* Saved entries
►
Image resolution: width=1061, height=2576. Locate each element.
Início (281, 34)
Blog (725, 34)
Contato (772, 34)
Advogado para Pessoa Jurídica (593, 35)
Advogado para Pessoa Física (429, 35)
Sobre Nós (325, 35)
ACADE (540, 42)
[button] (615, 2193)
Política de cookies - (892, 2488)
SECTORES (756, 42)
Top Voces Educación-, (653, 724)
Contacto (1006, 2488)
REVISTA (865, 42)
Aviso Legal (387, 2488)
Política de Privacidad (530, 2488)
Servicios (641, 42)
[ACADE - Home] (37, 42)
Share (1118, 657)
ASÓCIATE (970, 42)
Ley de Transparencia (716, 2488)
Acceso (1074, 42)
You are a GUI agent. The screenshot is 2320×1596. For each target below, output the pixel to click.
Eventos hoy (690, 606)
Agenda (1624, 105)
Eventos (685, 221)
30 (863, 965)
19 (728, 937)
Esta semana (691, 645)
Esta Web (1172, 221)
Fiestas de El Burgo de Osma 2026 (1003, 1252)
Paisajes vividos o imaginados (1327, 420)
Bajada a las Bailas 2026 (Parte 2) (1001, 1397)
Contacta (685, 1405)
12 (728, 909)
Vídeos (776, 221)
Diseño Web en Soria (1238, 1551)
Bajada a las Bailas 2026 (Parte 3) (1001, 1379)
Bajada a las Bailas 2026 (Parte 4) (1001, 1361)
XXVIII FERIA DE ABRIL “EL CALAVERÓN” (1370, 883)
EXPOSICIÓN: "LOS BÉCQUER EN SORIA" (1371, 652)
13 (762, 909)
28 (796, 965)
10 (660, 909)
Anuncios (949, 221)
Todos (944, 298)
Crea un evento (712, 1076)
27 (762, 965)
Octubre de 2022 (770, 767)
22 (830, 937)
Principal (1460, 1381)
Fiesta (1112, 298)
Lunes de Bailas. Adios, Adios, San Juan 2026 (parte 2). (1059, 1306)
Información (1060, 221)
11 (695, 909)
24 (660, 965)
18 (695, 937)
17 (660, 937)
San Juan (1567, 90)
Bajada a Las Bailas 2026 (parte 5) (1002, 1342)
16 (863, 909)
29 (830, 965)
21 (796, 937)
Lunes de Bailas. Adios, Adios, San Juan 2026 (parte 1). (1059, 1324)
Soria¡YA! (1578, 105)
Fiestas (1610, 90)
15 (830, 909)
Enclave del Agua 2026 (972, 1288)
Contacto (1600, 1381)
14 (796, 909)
◄
* WORK ORDER
Give the number of lines in the records that hold the word "para", with no other words.

* ANSWER SECTION
2